Options are growing for tiny house dwellers to expand beyond the first vans or THOWs on the market. Whether parked on a foundation or rolling on wheels, the tiny house movement is a family.

Carmen Shenk, a tiny house dweller and converter of Vinnie, a small skoolie, added, “Since we are such a nomadic community, we have to be intentional about connecting – now more than ever. The tiny house community gave many of us non-conformists a tribe of like minded friends who are checking in on each other regardless of the social and geographic distance. And now more than ever, we are grateful for friends who value connections and community more than following the prescriptions of a culture sickened by consumerism.  In some ways, tiny house people are less vulnerable in a crisis because we’ve already been intentional about living within our income and developing proactive strategies for living. Many have off-grid alternatives such as solar power, water tanks, and a composting toilet that would lengthen and strengthen their ability to social distance effectively, and allow them to move their homes to the places that are best for them.”

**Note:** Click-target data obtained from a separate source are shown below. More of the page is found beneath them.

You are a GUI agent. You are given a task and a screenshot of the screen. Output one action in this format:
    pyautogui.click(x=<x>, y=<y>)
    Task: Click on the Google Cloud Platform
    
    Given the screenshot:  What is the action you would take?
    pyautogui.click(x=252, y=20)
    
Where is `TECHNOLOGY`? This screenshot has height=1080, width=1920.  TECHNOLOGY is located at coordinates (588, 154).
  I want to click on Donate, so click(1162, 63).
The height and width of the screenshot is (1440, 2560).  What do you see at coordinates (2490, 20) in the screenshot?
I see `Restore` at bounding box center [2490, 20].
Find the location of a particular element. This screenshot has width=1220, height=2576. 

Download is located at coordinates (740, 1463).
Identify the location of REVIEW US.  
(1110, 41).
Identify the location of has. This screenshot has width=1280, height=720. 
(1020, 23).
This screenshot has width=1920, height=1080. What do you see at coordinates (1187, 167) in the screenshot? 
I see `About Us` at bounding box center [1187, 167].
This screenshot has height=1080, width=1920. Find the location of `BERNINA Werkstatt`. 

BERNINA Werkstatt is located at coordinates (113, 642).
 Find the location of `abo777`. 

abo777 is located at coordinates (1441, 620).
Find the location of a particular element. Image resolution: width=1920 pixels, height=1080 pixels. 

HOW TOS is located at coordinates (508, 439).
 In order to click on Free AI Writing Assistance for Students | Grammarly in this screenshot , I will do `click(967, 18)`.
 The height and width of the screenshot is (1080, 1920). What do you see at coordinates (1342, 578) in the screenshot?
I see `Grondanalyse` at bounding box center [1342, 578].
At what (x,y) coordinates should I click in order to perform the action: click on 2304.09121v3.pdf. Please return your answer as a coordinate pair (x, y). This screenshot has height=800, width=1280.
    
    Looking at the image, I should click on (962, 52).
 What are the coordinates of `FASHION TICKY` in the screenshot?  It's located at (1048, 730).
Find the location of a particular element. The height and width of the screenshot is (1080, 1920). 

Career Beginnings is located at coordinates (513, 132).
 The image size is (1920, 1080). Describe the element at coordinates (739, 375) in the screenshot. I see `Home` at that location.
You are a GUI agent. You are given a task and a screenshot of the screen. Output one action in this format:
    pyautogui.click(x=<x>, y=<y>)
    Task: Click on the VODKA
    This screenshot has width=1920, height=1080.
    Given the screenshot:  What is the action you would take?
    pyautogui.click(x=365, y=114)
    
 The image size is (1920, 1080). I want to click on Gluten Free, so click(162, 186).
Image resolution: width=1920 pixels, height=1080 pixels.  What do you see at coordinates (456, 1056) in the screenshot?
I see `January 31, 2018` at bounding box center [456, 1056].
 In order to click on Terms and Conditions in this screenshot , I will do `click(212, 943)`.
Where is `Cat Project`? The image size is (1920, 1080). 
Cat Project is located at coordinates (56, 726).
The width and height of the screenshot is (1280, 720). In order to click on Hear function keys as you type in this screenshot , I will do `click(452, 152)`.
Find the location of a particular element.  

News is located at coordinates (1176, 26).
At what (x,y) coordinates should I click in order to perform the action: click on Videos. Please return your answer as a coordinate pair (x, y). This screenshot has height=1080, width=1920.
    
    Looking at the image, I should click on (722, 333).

Another tiny house professional and industry leader added, “From my perspective as a tiny house dweller, it’s been heartwarming to see the online tiny home community come together to support each other. In Facebook groups, there’s an increase of  stories and advice sharing, from everyone’s self-isolation experience. Though space limitations have limits for things like food storage, we are a creative group. So tiny life hacks are being shared right and left! Also for many of us tiny dwellers, including myself, we are beyond grateful to have a financial secure home.” added Alexis Stephens, Tiny House Expedition cofounder and YouTube influencer.

There are communities cropping up and speaking out, after years of flying under the radar so as not to alert people that there are tiny houses present. In the wake of such healthcare scares, tiny housers are willing to put their parking on the line to reach out, connect with close friends, and help to offer relief to their communities.